▸ **Work instruction**:
From the line that contains "[Malha 34] (61, 2375)" to the last line of the entries, set down each line exactly as written, both ends included, with nothing else.

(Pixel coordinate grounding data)
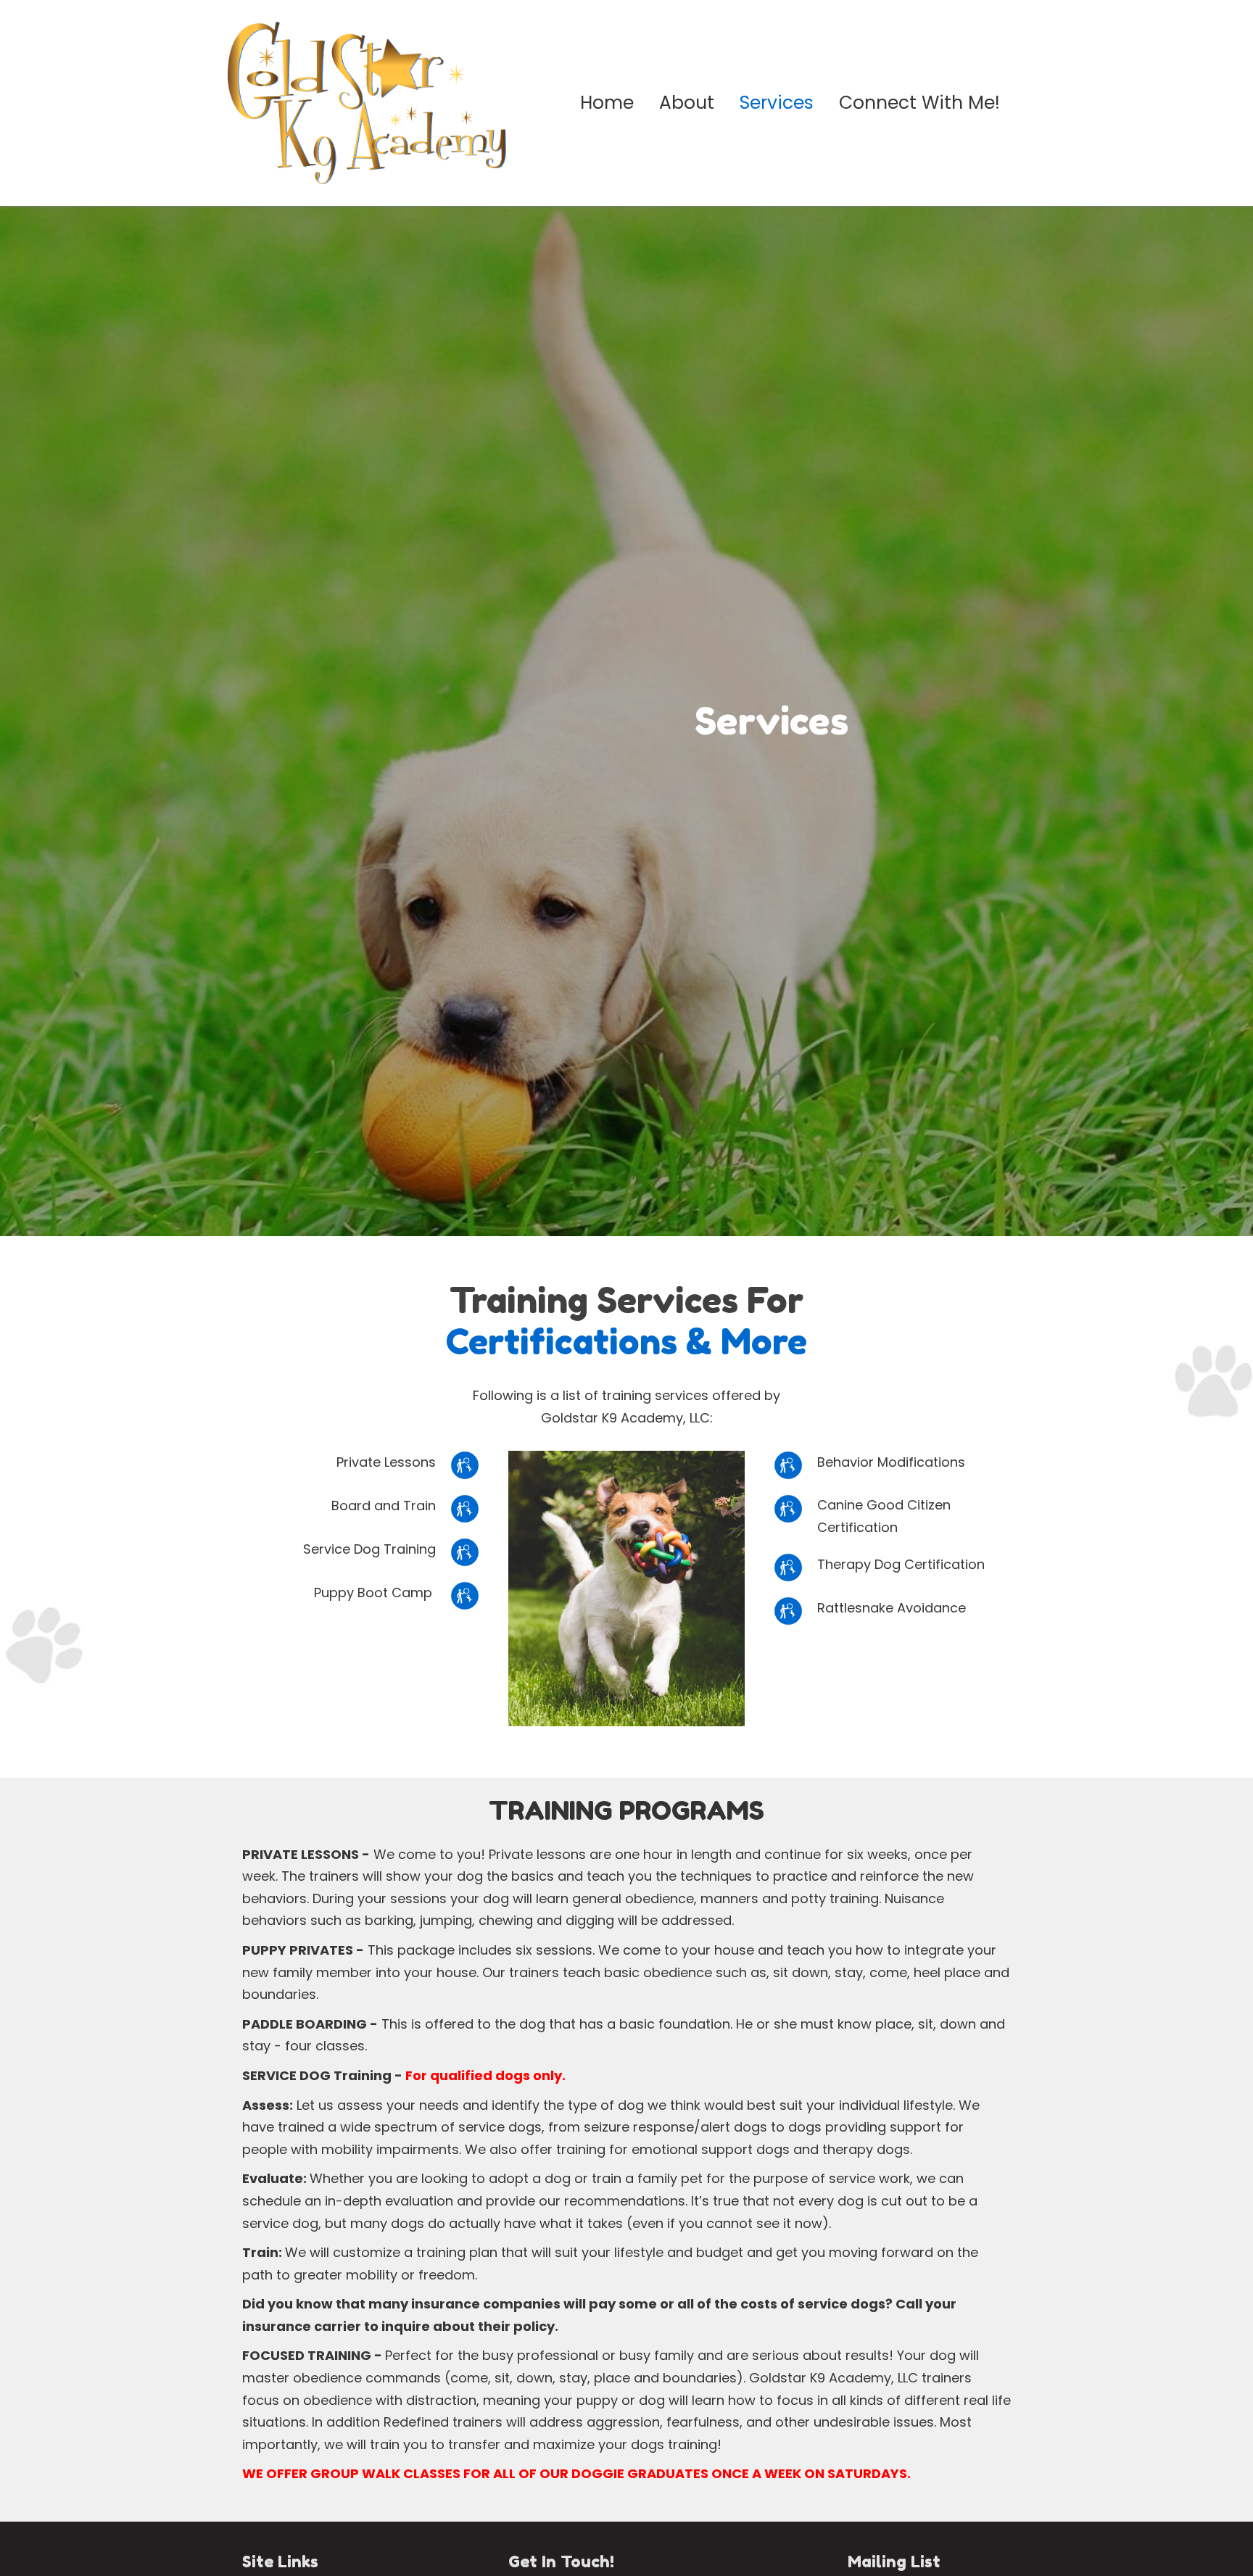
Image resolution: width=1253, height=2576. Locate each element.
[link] (607, 103)
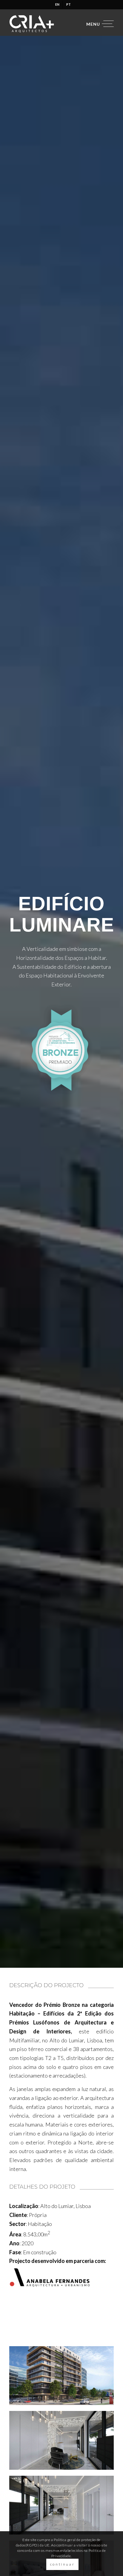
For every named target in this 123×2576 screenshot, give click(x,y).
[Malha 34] (61, 2375)
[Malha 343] (61, 2505)
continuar (62, 2564)
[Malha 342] (61, 2440)
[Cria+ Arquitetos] (51, 24)
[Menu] (97, 24)
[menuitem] (57, 4)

▸ **Answer**:
[Malha 34] (61, 2375)
[Malha 343] (61, 2505)
continuar (62, 2564)
[Malha 342] (61, 2440)
[Cria+ Arquitetos] (51, 24)
[Menu] (97, 24)
[menuitem] (57, 4)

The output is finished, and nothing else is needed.